Intrusion Detection Systems (IDS) — Snort
This will now take place on the victim VM.
An Intrusion Detection System (IDS) is a security tool that monitors network traffic for signs of malicious activity or policy violations. When an IDS detects a suspicious activity, it generates an alert or notification. IDS’s can be configured to take a range of actions in response to an alert, such as blocking the malicious traffic, raising an alarm, or logging the event for further analysis.
Snort is an open-source IDS that can be used to detect and prevent a range of network attacks, including the TCP SYN flood attack. Snort works by analyzing network traffic and comparing it to a set of rules that define what constitutes malicious or suspicious activity. When Snort detects a match with one of its rules, it generates an alert and takes the configured action.

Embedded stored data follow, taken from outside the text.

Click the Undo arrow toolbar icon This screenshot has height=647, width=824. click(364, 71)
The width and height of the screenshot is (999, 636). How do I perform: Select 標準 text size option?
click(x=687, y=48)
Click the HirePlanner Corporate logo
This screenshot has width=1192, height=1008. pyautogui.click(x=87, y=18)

To configure Snort to detect a TCP SYN flood attack, we need to edit the file /etc/snort/snort.debian.conf to change the default output format and add a custom rule.
To change the default output format, open the file with root privileges and edit the line starting with DEBIAN_SNORT_OPTIONS as follows:
DEBIAN_SNORT_OPTIONS="-A full"
This tells Snort to use the “full” alert format, which includes detailed information about the alert.
To add a custom rule for TCP SYN flood detection, open the file /etc/snort/rules/dos.rules with root privileges and add the following rules as new lines at the end:
alert tcp any any -> $HOME_NET 80 (flags: S; msg:”Possible TCP SYN flood”;
detection_filter: track by_dst, count 50, seconds 10; sid:1000001;)
This rule tells Snort to generate an alert when it sees 50 SYN packets from the same source IP address to port 80 on the home network within a 10-second window.
The “sid” field (sid:1000001) is a unique identifier for the rule, which can be used to track and reference the alert.
After adding the custom rule, execute the following command to restart Snort:
/etc/init.d/snort restart
This will apply the changes and activate the custom rule.
To test the Snort configuration, run the attack described in the previous section using a single hping3 instance. Then, monitor the log file using the following command:
tail -f /var/log/snort/alert
This will display the alerts generated by Snort in real-time. If the attack is detected, you should see an alert with the sid 1000001, indicating that the TCP SYN flood rule has been triggered.